__Written problem__.
Pull out every line of the data below that contains the word "field", and copy each of those lines in full. Case counts, so only matches with identical capitalization qualify.

__Records for the exercise__.
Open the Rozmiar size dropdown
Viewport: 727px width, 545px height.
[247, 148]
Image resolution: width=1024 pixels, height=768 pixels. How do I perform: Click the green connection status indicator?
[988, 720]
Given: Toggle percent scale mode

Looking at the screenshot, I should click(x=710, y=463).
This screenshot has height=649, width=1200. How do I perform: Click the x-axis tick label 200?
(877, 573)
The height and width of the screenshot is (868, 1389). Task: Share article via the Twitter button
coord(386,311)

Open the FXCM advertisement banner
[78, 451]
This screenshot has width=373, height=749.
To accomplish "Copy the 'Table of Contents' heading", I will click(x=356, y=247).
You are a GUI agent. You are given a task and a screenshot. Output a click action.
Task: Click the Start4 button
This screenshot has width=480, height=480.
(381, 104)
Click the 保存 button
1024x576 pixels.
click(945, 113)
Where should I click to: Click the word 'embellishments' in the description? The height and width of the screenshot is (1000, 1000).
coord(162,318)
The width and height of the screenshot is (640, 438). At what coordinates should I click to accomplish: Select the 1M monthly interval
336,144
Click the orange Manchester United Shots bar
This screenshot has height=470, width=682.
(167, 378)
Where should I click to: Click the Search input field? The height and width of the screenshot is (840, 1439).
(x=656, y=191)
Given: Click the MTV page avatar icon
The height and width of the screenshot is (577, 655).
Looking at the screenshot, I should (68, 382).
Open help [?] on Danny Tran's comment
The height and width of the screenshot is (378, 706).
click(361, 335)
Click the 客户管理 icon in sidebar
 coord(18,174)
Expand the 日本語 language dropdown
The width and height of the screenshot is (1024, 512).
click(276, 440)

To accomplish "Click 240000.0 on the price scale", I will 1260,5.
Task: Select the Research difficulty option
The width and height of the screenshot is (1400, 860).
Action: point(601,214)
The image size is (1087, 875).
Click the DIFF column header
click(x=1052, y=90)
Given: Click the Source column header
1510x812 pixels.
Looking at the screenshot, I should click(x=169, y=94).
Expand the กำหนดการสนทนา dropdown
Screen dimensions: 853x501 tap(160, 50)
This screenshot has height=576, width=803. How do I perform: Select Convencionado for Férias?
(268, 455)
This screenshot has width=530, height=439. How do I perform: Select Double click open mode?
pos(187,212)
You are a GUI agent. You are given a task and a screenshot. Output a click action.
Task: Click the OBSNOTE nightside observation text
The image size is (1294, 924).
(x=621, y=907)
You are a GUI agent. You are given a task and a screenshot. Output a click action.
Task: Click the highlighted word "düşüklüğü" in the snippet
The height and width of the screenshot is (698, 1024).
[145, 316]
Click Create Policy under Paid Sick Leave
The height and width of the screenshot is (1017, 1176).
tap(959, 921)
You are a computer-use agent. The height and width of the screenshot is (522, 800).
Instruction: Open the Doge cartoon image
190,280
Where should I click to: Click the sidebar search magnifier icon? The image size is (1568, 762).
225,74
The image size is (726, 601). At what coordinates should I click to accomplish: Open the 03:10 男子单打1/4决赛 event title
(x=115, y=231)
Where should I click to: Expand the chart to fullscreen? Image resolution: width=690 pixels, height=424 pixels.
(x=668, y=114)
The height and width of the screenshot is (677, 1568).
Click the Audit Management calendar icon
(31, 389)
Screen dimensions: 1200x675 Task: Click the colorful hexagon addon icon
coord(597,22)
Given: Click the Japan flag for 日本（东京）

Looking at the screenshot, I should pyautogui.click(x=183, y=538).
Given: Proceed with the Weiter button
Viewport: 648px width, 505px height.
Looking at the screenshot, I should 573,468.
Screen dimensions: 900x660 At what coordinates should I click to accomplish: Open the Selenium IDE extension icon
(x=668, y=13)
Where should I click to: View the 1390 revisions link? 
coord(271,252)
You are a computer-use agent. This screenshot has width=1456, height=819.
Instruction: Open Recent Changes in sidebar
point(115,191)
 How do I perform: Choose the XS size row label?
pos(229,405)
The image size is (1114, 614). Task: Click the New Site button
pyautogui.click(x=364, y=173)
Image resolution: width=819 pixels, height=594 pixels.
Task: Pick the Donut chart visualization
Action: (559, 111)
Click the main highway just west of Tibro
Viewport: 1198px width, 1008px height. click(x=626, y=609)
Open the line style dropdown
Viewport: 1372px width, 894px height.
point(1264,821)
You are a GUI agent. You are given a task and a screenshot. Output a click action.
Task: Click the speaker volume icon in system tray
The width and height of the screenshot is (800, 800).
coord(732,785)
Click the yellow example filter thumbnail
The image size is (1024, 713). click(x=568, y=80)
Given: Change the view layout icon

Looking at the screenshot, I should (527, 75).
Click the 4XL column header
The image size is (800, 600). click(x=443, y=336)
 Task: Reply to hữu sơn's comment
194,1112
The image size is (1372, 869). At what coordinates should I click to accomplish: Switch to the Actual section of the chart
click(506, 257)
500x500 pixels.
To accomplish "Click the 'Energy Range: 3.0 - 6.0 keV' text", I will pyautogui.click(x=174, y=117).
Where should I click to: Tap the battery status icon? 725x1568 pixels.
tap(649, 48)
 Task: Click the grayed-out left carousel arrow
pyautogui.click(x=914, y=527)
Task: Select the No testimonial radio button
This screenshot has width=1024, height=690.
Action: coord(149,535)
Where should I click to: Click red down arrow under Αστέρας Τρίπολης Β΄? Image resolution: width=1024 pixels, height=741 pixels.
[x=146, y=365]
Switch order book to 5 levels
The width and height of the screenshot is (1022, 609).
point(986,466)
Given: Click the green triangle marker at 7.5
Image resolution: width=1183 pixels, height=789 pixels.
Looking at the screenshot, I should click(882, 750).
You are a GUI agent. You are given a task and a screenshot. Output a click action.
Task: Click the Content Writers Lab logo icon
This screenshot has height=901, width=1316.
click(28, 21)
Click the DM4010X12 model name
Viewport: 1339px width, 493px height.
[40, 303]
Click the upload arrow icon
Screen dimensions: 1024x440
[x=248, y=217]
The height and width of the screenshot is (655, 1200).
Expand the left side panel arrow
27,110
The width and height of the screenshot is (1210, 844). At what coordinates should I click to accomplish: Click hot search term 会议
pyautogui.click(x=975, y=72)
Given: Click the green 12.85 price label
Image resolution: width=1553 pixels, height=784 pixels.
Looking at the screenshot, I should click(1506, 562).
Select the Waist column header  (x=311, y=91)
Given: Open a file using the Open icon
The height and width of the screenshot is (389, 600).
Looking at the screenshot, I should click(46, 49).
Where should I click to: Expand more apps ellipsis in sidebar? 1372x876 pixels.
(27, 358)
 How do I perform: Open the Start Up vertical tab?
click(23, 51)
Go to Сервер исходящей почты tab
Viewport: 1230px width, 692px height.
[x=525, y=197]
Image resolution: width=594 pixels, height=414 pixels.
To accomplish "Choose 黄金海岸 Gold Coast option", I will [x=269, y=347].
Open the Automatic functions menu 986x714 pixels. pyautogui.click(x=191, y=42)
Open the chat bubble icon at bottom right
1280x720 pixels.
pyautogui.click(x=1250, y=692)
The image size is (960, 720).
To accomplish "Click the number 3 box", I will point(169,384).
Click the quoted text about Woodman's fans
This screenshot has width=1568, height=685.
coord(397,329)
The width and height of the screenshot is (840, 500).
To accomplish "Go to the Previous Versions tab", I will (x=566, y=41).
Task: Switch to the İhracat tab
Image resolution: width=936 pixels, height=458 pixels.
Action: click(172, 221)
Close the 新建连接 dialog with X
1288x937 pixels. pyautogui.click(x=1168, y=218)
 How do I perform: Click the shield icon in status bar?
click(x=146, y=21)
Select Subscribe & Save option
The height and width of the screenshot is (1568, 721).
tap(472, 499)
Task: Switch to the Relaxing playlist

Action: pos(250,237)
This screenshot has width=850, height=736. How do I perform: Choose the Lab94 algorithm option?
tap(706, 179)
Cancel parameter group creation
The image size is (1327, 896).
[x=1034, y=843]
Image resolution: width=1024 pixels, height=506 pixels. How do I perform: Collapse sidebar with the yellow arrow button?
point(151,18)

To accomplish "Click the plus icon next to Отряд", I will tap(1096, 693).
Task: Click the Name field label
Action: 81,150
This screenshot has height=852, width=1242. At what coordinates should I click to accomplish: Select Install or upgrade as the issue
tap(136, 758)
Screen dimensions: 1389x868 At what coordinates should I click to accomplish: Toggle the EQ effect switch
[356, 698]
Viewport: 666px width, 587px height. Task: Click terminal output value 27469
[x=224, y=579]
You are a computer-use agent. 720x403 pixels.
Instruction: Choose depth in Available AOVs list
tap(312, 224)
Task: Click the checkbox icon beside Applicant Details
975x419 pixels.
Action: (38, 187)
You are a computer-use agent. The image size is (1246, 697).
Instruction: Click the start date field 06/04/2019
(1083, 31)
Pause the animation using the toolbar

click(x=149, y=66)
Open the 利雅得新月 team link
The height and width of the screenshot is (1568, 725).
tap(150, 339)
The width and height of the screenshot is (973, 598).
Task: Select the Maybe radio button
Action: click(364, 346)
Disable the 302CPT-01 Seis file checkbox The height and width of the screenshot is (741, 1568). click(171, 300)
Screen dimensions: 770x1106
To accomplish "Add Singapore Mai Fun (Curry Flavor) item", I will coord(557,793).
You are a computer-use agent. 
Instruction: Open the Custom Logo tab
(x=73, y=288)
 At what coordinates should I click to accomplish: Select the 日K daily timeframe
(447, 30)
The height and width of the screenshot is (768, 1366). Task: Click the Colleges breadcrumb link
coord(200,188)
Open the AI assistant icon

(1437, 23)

__Task solution__.
Where should I click to: Click the Search input field? The height and width of the screenshot is (840, 1439).
Task: Click the Name field label
Instruction: Click the start date field 06/04/2019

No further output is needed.